Our mind often seems like a gigantic library, where memories are written on parchment and stored away on shelves. Once filed, they remain steadfast and inviolate over time, although some may eventually become dusty and forgotten.
Now, Reut Shema, Yadin Dudai and colleagues from the Weizmann Institute of Science have found evidence that challenges this analogy. According to their work, our memory is more like a dynamic machine - it requires a constant energy supply to work. Cut the power and memories are lost.
Shema found that the plug that powers our memories is an enzyme called PKMzeta. This molecule is vital for a process called long-term potentiation (LTP) where a the strength of a synapse - the connection between two nerve cells - is increased in the face of new experiences. This process, and thus PKMzeta, fuels the production and storage of new memories.

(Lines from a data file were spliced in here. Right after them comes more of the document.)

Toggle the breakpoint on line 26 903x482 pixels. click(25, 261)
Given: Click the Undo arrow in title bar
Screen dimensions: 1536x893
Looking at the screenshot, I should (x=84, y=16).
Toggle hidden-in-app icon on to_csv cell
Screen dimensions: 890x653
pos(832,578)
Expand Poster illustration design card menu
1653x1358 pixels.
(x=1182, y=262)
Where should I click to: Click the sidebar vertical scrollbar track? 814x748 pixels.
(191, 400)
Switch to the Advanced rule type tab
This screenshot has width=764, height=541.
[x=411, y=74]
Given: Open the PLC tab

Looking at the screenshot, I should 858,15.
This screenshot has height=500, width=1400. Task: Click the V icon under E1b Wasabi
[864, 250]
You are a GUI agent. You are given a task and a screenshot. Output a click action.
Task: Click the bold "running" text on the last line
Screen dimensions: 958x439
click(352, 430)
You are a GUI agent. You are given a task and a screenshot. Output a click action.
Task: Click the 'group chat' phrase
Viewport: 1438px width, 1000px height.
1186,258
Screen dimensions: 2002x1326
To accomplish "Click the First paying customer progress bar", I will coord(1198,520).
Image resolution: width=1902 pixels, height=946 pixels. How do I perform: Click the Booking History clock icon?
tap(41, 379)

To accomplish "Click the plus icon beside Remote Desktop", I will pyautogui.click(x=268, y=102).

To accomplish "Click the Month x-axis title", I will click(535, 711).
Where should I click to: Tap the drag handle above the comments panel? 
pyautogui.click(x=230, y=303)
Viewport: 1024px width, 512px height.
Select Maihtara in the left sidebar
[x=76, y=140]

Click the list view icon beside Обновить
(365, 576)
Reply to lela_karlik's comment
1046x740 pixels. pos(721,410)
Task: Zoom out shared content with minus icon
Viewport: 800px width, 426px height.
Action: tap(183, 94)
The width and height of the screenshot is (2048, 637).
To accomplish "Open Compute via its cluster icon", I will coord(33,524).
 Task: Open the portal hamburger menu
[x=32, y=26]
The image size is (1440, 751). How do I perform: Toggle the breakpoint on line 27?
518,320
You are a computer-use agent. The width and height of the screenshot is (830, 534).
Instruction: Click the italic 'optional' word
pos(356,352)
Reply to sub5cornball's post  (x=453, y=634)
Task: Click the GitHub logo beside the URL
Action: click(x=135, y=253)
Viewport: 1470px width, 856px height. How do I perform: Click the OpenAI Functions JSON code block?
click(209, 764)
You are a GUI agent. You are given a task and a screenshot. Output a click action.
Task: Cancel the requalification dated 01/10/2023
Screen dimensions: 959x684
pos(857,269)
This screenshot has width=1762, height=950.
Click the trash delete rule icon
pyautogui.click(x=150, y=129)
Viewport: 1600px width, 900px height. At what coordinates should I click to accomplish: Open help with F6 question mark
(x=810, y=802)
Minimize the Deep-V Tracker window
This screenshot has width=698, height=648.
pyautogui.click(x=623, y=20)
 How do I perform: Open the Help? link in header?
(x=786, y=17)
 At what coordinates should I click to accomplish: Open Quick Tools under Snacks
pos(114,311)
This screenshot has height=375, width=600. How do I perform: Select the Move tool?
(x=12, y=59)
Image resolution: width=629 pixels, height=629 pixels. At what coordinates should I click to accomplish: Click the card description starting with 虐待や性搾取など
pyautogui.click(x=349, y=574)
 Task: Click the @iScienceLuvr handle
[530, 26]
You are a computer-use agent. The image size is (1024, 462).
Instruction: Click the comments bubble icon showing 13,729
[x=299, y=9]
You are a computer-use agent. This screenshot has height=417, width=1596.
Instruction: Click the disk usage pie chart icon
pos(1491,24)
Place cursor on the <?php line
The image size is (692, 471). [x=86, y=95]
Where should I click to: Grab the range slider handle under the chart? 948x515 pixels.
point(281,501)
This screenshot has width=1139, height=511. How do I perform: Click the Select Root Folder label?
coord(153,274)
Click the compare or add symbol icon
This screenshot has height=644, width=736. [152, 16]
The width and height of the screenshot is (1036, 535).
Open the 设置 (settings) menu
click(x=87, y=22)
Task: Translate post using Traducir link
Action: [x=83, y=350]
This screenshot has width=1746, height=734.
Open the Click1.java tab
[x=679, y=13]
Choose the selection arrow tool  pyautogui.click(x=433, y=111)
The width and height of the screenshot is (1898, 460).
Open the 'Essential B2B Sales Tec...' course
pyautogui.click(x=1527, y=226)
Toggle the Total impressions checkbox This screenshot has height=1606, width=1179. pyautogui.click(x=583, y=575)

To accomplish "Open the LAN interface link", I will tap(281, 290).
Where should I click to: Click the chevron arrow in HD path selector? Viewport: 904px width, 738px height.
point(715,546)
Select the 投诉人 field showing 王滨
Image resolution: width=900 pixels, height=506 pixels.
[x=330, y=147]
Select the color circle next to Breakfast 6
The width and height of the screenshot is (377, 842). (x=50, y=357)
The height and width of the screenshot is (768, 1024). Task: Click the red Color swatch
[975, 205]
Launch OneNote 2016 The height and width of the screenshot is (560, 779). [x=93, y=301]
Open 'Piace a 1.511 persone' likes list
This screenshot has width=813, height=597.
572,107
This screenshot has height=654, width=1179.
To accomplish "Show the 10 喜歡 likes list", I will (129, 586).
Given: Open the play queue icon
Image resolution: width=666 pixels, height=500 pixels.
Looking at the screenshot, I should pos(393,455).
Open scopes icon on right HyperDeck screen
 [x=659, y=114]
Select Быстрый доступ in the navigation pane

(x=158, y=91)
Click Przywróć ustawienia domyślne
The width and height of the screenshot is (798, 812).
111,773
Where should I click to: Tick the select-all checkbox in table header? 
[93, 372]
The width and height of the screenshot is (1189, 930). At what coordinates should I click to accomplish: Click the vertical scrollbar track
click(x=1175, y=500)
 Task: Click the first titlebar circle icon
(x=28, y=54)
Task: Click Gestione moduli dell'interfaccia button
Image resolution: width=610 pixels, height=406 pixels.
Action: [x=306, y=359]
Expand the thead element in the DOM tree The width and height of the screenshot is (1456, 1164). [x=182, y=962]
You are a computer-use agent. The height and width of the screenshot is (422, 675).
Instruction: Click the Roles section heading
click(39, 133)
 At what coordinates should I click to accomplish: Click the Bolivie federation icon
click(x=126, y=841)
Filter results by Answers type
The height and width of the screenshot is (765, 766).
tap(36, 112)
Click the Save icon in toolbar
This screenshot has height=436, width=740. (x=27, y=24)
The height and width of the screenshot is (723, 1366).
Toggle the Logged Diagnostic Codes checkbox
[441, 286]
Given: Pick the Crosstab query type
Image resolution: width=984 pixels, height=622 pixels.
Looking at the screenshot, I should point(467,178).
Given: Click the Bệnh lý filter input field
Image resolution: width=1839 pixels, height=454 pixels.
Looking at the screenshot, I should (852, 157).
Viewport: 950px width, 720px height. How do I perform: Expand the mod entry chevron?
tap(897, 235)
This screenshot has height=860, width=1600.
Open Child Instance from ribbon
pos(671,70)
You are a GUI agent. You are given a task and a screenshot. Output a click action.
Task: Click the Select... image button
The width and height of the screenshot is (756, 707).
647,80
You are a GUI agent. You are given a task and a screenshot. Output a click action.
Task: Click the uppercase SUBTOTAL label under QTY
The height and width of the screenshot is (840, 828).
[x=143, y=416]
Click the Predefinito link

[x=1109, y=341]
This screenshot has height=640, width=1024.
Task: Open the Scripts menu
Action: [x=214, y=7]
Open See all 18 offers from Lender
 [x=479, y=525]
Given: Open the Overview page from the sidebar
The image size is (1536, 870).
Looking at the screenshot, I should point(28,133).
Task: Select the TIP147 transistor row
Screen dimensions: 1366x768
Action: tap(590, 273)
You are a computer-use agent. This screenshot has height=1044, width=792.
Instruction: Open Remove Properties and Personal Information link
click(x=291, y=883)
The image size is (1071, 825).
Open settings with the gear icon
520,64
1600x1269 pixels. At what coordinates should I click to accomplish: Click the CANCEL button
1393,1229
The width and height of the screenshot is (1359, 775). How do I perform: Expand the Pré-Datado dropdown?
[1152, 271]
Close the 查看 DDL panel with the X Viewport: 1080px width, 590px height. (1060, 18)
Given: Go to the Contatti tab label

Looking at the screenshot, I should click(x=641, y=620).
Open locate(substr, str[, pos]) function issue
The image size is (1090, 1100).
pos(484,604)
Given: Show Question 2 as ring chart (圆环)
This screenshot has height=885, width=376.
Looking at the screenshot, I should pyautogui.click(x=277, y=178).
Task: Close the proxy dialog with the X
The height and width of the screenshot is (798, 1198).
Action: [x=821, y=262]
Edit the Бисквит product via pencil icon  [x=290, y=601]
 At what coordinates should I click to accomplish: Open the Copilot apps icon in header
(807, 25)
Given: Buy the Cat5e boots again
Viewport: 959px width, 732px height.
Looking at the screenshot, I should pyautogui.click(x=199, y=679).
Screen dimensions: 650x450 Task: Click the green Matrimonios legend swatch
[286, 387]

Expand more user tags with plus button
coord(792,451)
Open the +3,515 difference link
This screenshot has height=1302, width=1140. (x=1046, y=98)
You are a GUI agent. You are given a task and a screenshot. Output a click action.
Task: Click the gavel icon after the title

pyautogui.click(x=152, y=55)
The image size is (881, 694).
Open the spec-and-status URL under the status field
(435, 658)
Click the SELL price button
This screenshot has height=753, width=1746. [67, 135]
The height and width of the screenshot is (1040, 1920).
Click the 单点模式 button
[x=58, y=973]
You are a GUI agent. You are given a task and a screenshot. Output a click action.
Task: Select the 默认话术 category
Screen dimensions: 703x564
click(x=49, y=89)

Shema demonstrated the importance of PKMzeta by inactivating it in the brains of rats. He trained the rats to avoid the taste of the artificial sweetener saccharin and then injected the part of their brains that control taste with a chemical called ZIP that stops PKMZeta from doing its thing.
The results were striking - ZIP erased the rodents' memories of what they'd learnt. It even killed off the relevant memories when the rats were injected a month after their training. In human terms, that's the equivalent of erasing memories that were several years old.
Even if the rats were given trials to reinforce their aversion to saccharin, they forgot all about it once ZIP was brought into play. Rehearsal didn't 'immunise' them against the loss of PKMzeta.
More surprising still, the process seemed to be irreversible, at least within the duration of the experiment. Twelve days after ZIP was administered, the rats still had no recollection of the supposed unpleasant taste of saccharin. Their memories had not just been clouded over, they seemed to have been truly erased.
ZIP has no effect on how well the rats created new memories - if they were injected before they were taught to avoid saccharin, they picked things up just as well. But it seems that PKMZeta is vital for the continuing existence of new memories.
If results can be generalised to other parts of the brain, and indeed, to humans, they suggest that memories are not simply writ once on our mental network and left to be retrieved. They exist because of ongoing processes in the brain. Long after they are created, memories are still incredibly vulnerable to loss, perhaps even irreversibly so.
This impermanence may actually be beneficial - it could render the entire network more flexible and make it easier for new experience to be added to the mix.
Reference: Shema, Sacktor & Dudai. 2007. Rapid erasure of long-term memory associations in cortex by an inhibitor of PKMzeta. Science 317: 951-953.